Problem:
The client reported issues with all dags triggered from dag-factory failing, with associated problems such as pods not coming up when triggered and errors in collector pods. Furthermore, there was a lack of error messages in the airflow pods logs, making it challenging to identify the root cause.
Process:
In order to address the reported problems, the following data was requested for review:
- Airflow Configuration:
- Relevant details of the Apache Airflow configuration.
- Server Stats:
- Statistics on CPU usage, RAM utilization, and free disk space for the servers involved.
- Monitoring Screenshots:
- Screenshots of system metrics and specific Airflow metrics from monitoring tools.
- Logs:
- Logs from both the web server and scheduler service.

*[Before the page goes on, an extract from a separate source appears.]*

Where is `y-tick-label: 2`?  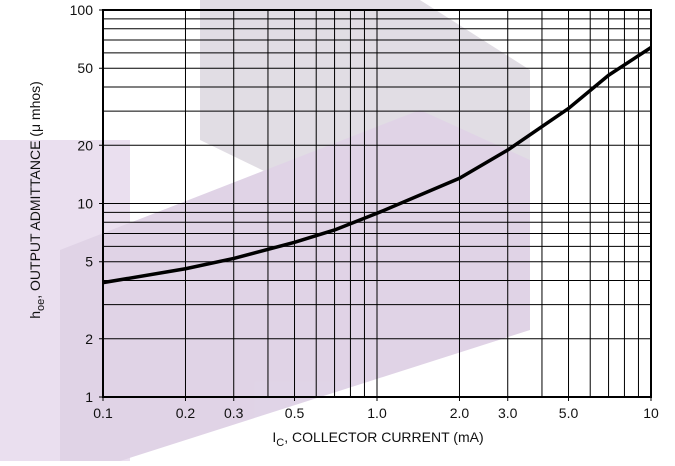
y-tick-label: 2 is located at coordinates (89, 339).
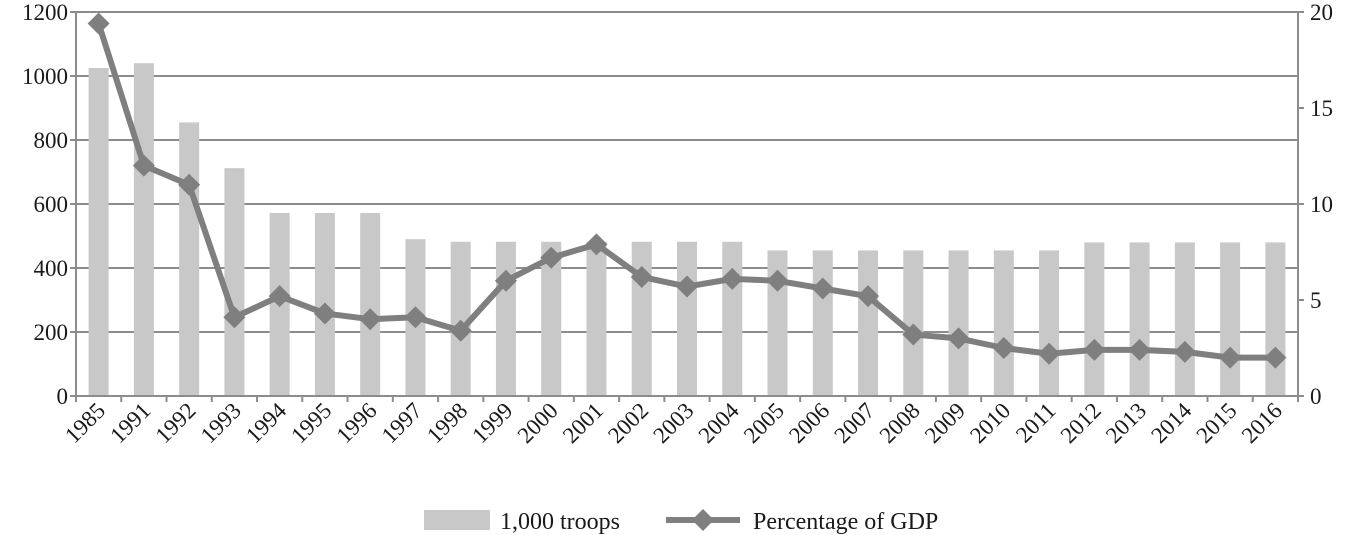  I want to click on y-left-tick-label: 800, so click(52, 140).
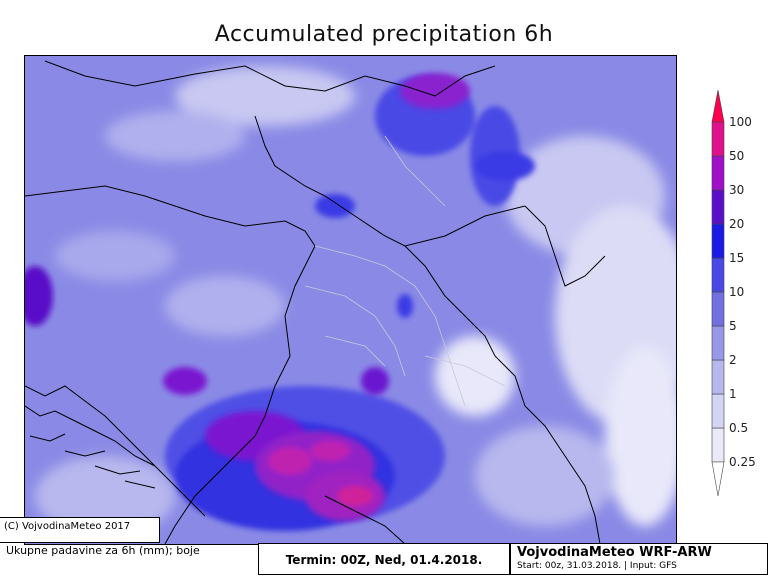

Provided details: Airflow version 1.6.0, Scheduler and web server parameters, Server stats, Monitoring screenshots, Logs.
Solution:
After a thorough analysis, the following findings and recommendations were made:
- OCI Runtime Execution Failure:
- Error Description: OCI runtime exec failed: exec failed: unable to start container process: exec /bin/sh: argument list too long: unknown.
- Analysis: System error related to the length of the argument list during container execution.
- Configuration Adjustment: Reducing the parallelism setting from 64 to 32 to alleviate stress on Airflow.
- DevOps and Dev Team Actions:
- Identified and fixed issues with the “aia-spark-application-cleanup” scheduled job.
- Triggered the job to clean up spark applications from the last 15 days.
- Bounced the airflow-scheduler and airflow-webserver for effective changes.
Conclusion:
The cleanup of long-standing spark applications, fix of the scheduled cleanup job, and adjustments to Airflow configuration successfully resolved the reported problems. The collaboration between development and operations teams played a crucial role in achieving a stable and functional Apache Airflow environment.